Heist v. Lock & Gunsmith, Inc.
This text of 417 So. 2d 1041 (Heist v. Lock & Gunsmith, Inc.) is published on Counsel Stack Legal Research, covering District Court of Appeal of Florida primary law. Counsel Stack provides free access to over 12 million legal documents including statutes, case law, regulations, and constitutions.
Opinion
We affirm the trial court’s order dismissing appellant’s third amended complaint, with prejudice, for failure to state a cause of action arising out of the defendant gun dealer’s sale of a .38 caliber pistol to one Bullard in circumstances that are alleged to have placed the dealer on notice that the real purchaser was Bullard’s companion in the store, Fitzpatrick. Fitzpatrick used the gun 10 days later in a crime and, while doing so, shot plaintiff’s decedent. While the circumstances alleged in the complaint may well have put the dealer on notice that Fitzpatrick was the true buyer, so placing upon the dealer an obligation to require identity proof from Fitzpatrick under federal law, the chain of foreseeable circumstances ends there. The complaint insufficiently explicates its conclusory allegations that the circumstances put the gun dealer on notice that both Bullard and Fitzpatrick were persons of “unsound mind” to whom a gun sale is prohibited by section 790.17, Florida Statutes (1979), or that they were otherwise dangerous. Cf. Angell v.
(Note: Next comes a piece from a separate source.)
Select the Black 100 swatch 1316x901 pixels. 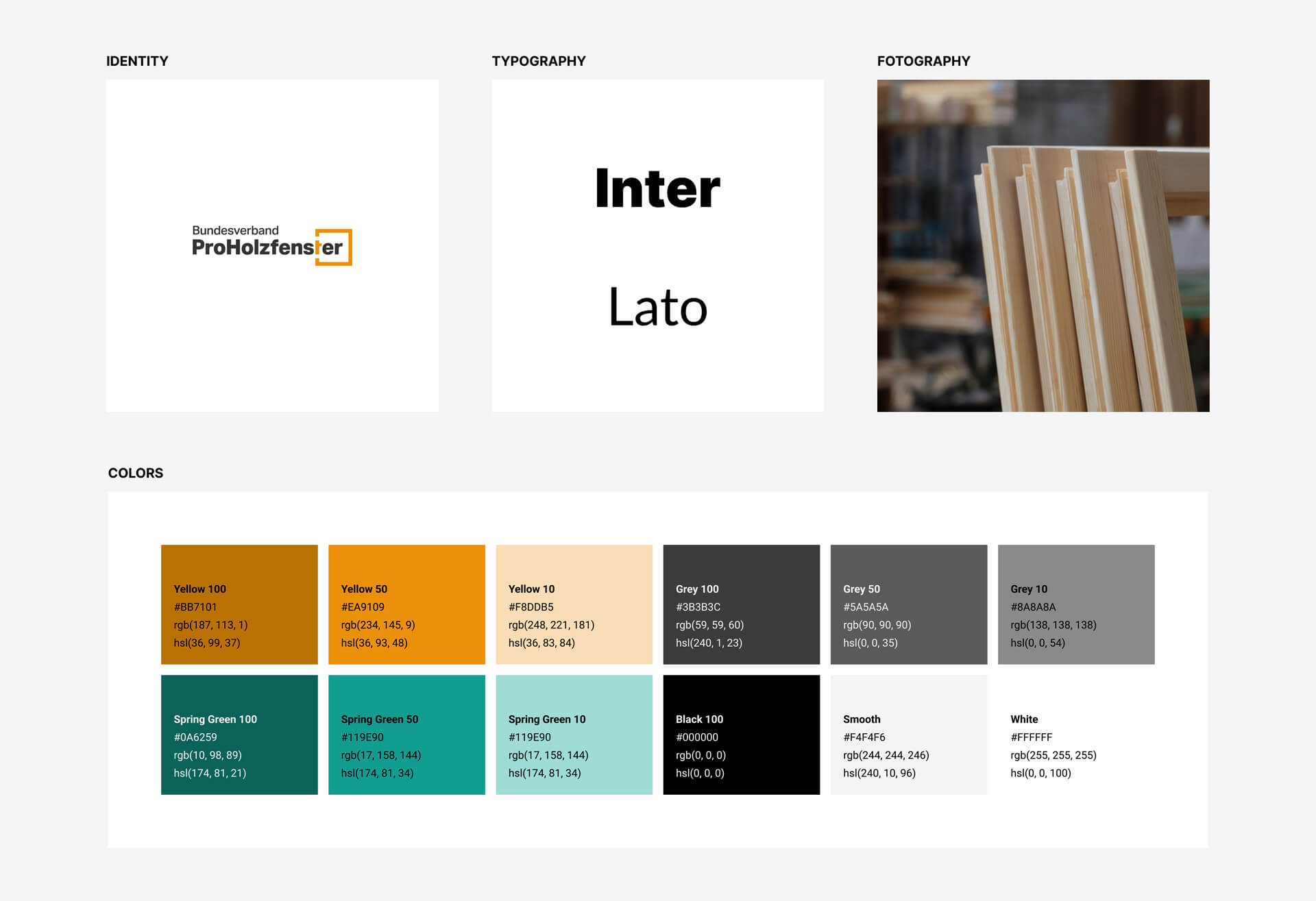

F. Avanzini Lumber Company, 363 So.2d 571 (Fla. 2d DCA 1978).
It is not clear whether the trial court’s observations about the vagueness of the statutory term “unsound mind” amounted to a declaration that the statute is unconstitutionally vague; since we find it unnecessary to reach that question, we construe the trial court’s observations as observations only, equally unnecessary to and not a part of the decision. •
AFFIRMED.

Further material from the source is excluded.